Data for the task:
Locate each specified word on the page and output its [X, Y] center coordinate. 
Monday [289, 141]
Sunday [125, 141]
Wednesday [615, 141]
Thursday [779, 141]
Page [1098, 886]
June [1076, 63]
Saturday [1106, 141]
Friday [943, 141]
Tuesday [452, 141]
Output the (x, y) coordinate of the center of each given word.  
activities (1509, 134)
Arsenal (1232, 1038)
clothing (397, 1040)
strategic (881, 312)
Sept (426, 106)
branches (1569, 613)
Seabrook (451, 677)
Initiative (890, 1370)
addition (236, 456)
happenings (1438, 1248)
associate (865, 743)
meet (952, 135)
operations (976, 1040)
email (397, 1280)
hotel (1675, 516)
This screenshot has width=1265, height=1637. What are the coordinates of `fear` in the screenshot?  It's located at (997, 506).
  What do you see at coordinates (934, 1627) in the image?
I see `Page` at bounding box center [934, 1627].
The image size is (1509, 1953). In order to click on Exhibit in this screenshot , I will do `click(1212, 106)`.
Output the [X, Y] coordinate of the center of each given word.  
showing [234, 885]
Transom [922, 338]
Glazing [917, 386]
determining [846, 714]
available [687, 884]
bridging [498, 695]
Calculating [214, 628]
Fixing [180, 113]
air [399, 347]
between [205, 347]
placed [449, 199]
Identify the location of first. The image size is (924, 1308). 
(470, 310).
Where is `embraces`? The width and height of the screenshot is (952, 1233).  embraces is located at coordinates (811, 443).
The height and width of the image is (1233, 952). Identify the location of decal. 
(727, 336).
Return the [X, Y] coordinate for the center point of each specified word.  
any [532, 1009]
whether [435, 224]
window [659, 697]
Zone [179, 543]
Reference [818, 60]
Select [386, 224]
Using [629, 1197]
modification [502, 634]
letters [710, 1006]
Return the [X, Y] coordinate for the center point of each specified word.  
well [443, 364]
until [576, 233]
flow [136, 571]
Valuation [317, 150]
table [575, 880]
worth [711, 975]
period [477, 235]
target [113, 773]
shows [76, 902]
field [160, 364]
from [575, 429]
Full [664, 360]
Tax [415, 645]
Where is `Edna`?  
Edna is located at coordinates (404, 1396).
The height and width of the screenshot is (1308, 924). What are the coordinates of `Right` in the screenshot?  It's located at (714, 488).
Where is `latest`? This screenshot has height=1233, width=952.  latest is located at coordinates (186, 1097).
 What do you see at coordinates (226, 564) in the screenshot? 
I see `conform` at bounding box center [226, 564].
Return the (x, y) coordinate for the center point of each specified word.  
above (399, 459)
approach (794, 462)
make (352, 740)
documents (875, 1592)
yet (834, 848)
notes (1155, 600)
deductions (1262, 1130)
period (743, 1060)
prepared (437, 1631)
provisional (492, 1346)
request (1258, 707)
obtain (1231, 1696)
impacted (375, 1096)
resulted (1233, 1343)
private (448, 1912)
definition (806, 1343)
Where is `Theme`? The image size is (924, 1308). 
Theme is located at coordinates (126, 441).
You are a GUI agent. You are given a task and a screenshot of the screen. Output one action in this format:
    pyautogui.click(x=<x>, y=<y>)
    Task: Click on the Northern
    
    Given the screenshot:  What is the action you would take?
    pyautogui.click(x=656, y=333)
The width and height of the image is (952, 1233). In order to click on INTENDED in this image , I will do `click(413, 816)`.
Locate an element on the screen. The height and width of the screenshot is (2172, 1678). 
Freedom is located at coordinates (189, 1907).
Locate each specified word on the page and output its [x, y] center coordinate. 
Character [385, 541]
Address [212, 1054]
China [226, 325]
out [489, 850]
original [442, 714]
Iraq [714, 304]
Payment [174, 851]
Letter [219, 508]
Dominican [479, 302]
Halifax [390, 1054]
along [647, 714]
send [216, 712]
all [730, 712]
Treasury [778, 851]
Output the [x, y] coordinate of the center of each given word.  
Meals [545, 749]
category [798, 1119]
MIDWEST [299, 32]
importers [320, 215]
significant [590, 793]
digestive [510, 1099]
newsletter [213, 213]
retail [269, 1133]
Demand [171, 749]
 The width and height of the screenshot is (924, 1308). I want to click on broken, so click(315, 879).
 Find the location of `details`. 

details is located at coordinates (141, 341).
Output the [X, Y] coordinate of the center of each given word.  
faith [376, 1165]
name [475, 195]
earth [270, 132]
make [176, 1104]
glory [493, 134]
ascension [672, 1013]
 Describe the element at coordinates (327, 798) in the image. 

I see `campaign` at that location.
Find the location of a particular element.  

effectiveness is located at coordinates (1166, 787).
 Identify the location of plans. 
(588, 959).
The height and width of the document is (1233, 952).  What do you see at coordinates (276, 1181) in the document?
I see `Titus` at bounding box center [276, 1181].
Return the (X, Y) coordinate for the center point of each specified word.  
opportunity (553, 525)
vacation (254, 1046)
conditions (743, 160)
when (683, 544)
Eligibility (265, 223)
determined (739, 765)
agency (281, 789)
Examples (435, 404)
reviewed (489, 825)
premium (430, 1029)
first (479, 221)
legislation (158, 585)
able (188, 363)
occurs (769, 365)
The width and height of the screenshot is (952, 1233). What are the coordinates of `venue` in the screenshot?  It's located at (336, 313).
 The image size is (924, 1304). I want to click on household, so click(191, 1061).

Request:
Can you rewrite the rows starting at the one containing "Thursday [779, 141]" and ending at the one containing "branches (1569, 613)", both included, adding 125 to every coordinate in the answers while keeping each request line unchanged?

Exercise output:
Thursday [904, 266]
Page [1223, 1011]
June [1201, 188]
Saturday [1231, 266]
Friday [1068, 266]
Tuesday [577, 266]
Output the (x, y) coordinate of the center of each given word.  
activities (1634, 259)
Arsenal (1357, 1163)
clothing (522, 1165)
strategic (1006, 437)
Sept (551, 231)
branches (1694, 738)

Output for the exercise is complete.